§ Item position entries
/---

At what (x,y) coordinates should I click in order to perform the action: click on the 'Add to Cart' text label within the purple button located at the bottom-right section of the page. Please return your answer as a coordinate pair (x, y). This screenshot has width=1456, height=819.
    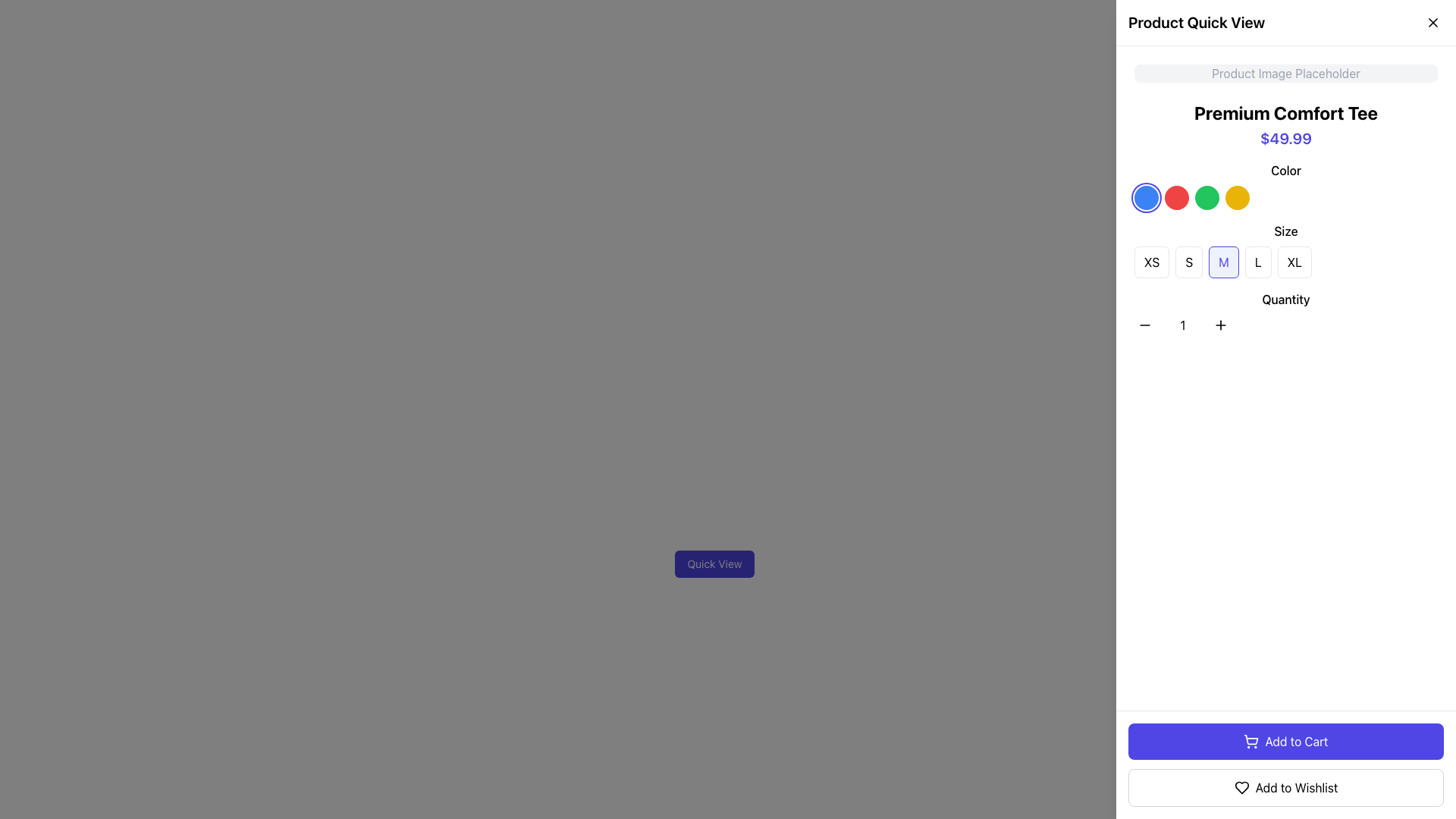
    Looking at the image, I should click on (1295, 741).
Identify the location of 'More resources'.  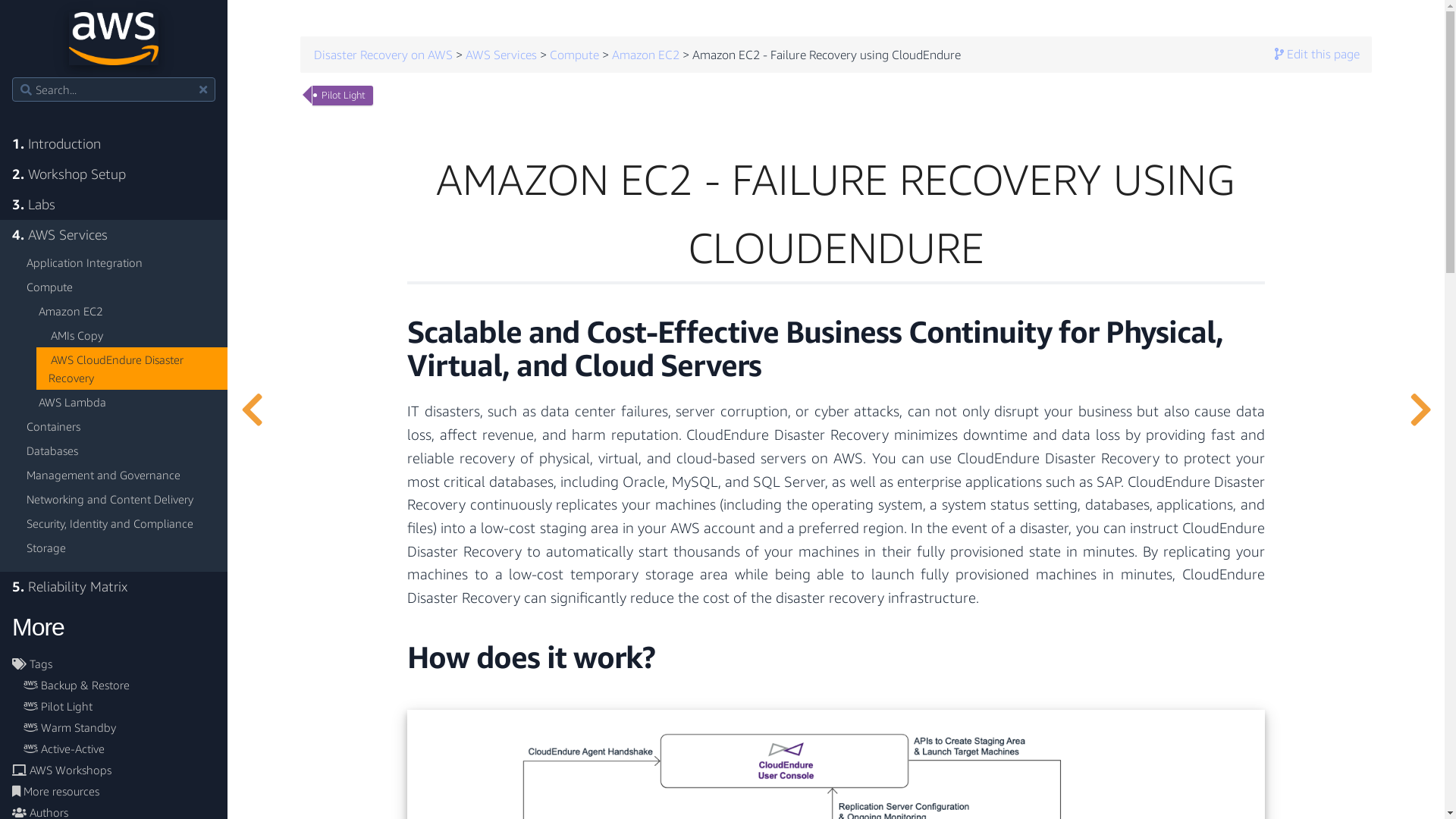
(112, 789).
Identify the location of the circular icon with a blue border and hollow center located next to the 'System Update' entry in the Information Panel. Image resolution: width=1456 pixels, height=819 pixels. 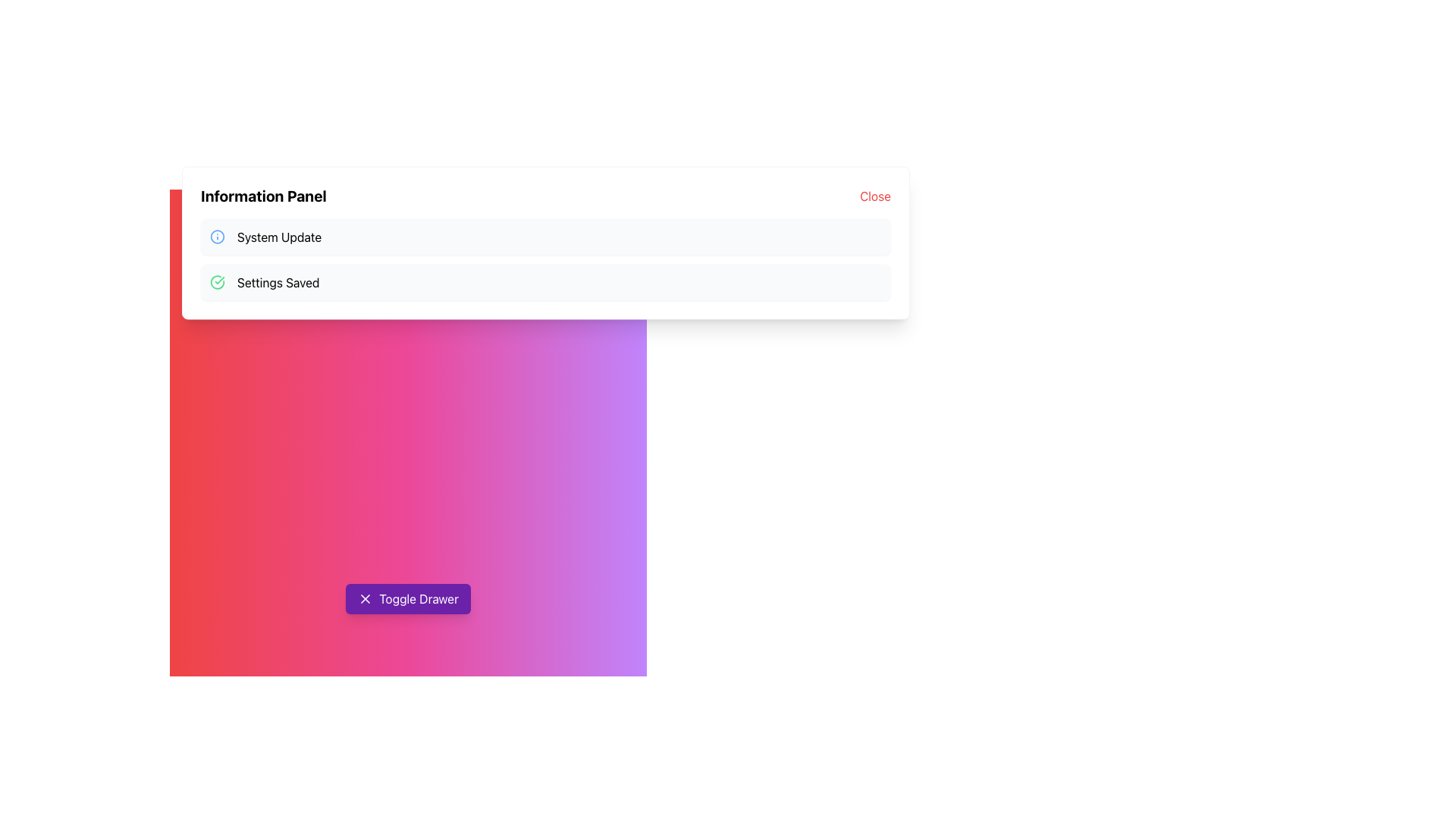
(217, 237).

\---

§ WORK INSTRUCTIONS
Write out every one of the records above word for word, leaving out the pictures.

§ ANSWER TO THE TASK
At what (x,y) coordinates should I click in order to perform the action: click on the 'Add to Cart' text label within the purple button located at the bottom-right section of the page. Please return your answer as a coordinate pair (x, y). This screenshot has width=1456, height=819.
    Looking at the image, I should click on (1295, 741).
Identify the location of 'More resources'.  
(112, 789).
Identify the location of the circular icon with a blue border and hollow center located next to the 'System Update' entry in the Information Panel. Image resolution: width=1456 pixels, height=819 pixels. 
(217, 237).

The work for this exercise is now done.